CINCO-MARIAS
Situações de medo na infância
EUGÊNIA PICKINA
eugeniapickina@gmail.com
A educação desde o início da vida poderia realmente mudar o presente e o futuro
da sociedade. Maria Montessori
Na cidade onde eu cresci conheci a senhora Nicola. Uma moça ruiva e uma
criança de minha idade vinham visitá-la às vezes. Minha mãe se referia a eles
como a família da senhora Nicola.
A senhora Nicola não falava conosco normalmente. Mas quando a família dela
aparecia, da janela da cozinha, ela gritava logo cedo meu nome, me oferecia
café com leite e me chamava para brincar com o neto dela nos fundos da casa,
onde havia um balanço preso num cinamomo, que dava para a rua.

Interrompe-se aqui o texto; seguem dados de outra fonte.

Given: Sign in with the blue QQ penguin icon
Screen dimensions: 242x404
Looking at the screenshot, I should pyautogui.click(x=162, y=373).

Na verdade, eu não me lembro da aparência desse menino, mas lembro do
medo que ele tinha de cachorro. Desde o começo, quando ele escutou meu
cachorro latindo ansioso na varanda da minha casa, comunicou-me a aversão que
sentia por esses animais. Disse que os odiava, e a senhora Nicola perguntou:
“Como assim? O que os cachorros fizeram a você?”
Lastimável.
As crianças usam a palavra “ódio” para se referir a temas variados. No
caso desse menino, na época pressenti que ele estava bastante apavorado. Em vez
de ser empática, a senhora Nicola ameaçou castigá-lo caso ele insistisse no
ódio.
Aquilo não fez sentido para mim. Se na época eu fosse habilidosa na arte
da persuasão, explicaria à senhora Nicola que não ajudamos uma criança com medo
fazendo-lhe ameaças… Porque isso só reforça o medo. Para mim não havia dúvida
que de certa forma o medo que o neto da senhora Nicola nutria por cachorro
naquela manhã de sol só se fizera mais invencível. E, muito aérea, eu o
imaginei velhinho sem ter passado pela feliz experiência de brincar com um cão,
amigo divertido e fiel. Coitadinho, pensei e suspirei.
No verão seguinte, a senhora Nicola se mudou para a capital e nunca mais
a vi e nem a família dela.
Notinha
Os medos são frequentes na infância e variam de acordo com a idade, o
temperamento e a história de cada criança. Nos primeiros anos, as crianças se
inquietam ao separar-se de seus pais ou ao ter contato com pessoas ou objetos
desconhecidos. Entre quatro e seis anos, as crianças geralmente podem se
impressionar frente a animais diversos, personagens fantásticos, escuridão. As
mudanças associadas aos medos se devem a aspectos cognitivos e psicológicos
relacionados a cada etapa de desenvolvimento.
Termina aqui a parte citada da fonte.